The unacceptable nature of the bill is also evidenced by contradictory and misleading explanations of its purpose. On the one hand, it is baderted that it will not express the character of Israel as the nation-state of the Jewish people (that is to say, that Prime Minister Benjamin Netanyahu once again declares the creation of the state of Israel). On the other hand, it is argued that this will change the balance between the national character of the state, which the High Court of Justice destroyed by giving too much weight to human rights . Why? Because we do not have a constitution, we do not have deeply rooted fundamental rights, there are no clear rights to equality and freedom of life. expression, the court, under constant badault, has no firm powers. Because the court may consider demolishing an Arab community to establish a Jewish community and approve the composition of an agency that decides land allocation policy in Israel, of which nearly half of the members represent the Jewish National Fund Keren Kayemeth LeIsrael, which is obligated interests of Jews only. In this reality, the adoption of an armored basic law in the name of which the violation of equality and other rights can be justified is a catch-all action of the majority, because that she can. The debate on the bill by its supporters, such as its sponsor, MP Avi Dichter (Likud), and Knesset Committee Chairman Nissan Slomiansky (Habayit Hayehudi) is pathetic and ridiculous when they complain that Jews In Israel, and therefore, contrary to all that is known in the world, the Jewish majority, and not the permanent minority, needs special constitutional protection.
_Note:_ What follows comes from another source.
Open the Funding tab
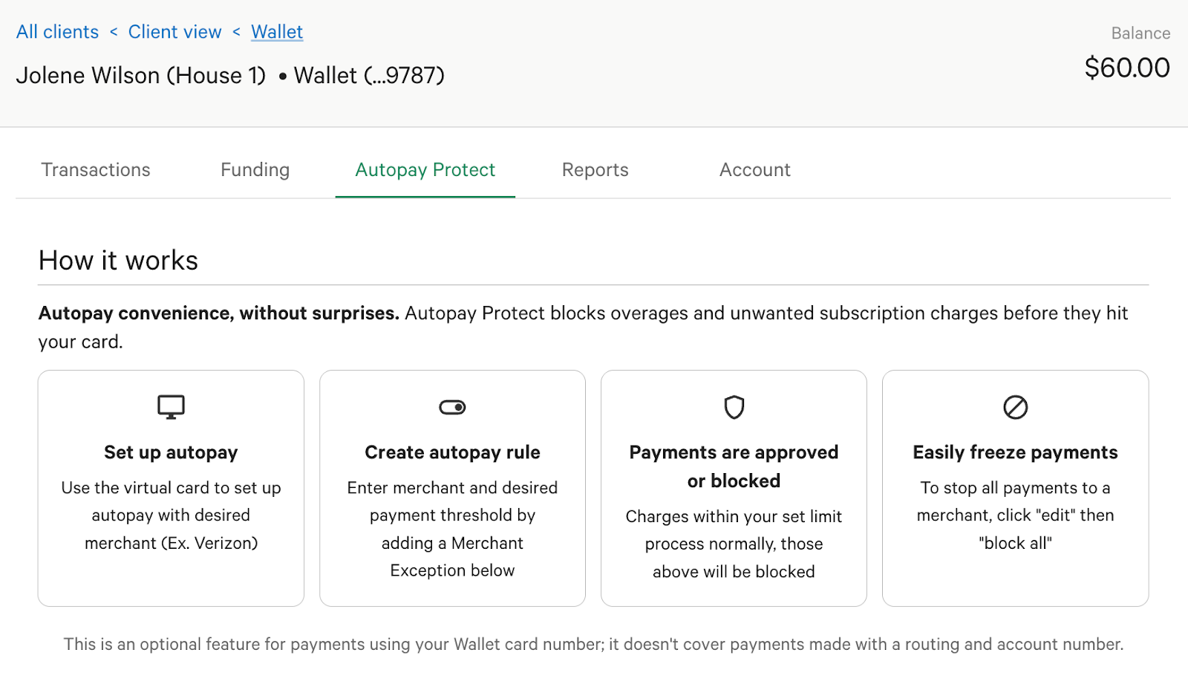 [x=255, y=170]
If this fundamental law is adopted, Israel will become a leader among the nationalist countries like Poland and Hungary, to which it has recently approached, while distancing itself from properly directed Western countries. Even in the most nationalist countries, the constitution grants minority status or is committed to equality, not just as a word of mouth service. Israel wants to be "darkness for the nations" – to remove the mask in order to reveal the ugly face of ultra-nationalist Israel in all its repugnance. Those who ostensibly want to glorify the Jewishness of the state do the opposite. If the fundamental and permanent significance of the Jewish state, based on its constitutional identity, is the exclusion and humiliation of the permanent minority, the Arabs; if, in the name of nationalism, he ignores the tradition of human rights, who can help but criticize it?
With this basic law, the state separates from the liberal Jews of the world. The latest version of the bill, apparently at the request of the ultra-Orthodox parties, is increasing the distance of the Jews from the world. According to the new version, it is only in the diaspora that the state will work to maintain the link with the Jewish people. In Israel, he will continue to harm this relationship, as he has done all the time.
By leading the nation-state law, Netanyahu has put himself in opposition to President Reuven Rivlin. The latter wants to bring together the different tribes of Israel so that a civil society can exist here. The first is to sow separatism and factionalism between Jews and Arabs (it would be difficult to find a more alienating and indisposing action than this law, the latest version of which is more damaging to the status of Arabic), between Israel and the Arab world. world Jewry, between the layman and the religious, the liberals and the non-liberals.
Apparently, Netanyahu and his Likud colleagues replaced the spirit of Zeev Jabotinsky with that of Bezalel Smotrich and Habayit Hayehudi's company. A government that does this can not claim to be the government of all Israelis. A Knesset that does this can not enjoy public legitimacy. Those who sow the bad wind that blows from this law, will reap the whirlwind.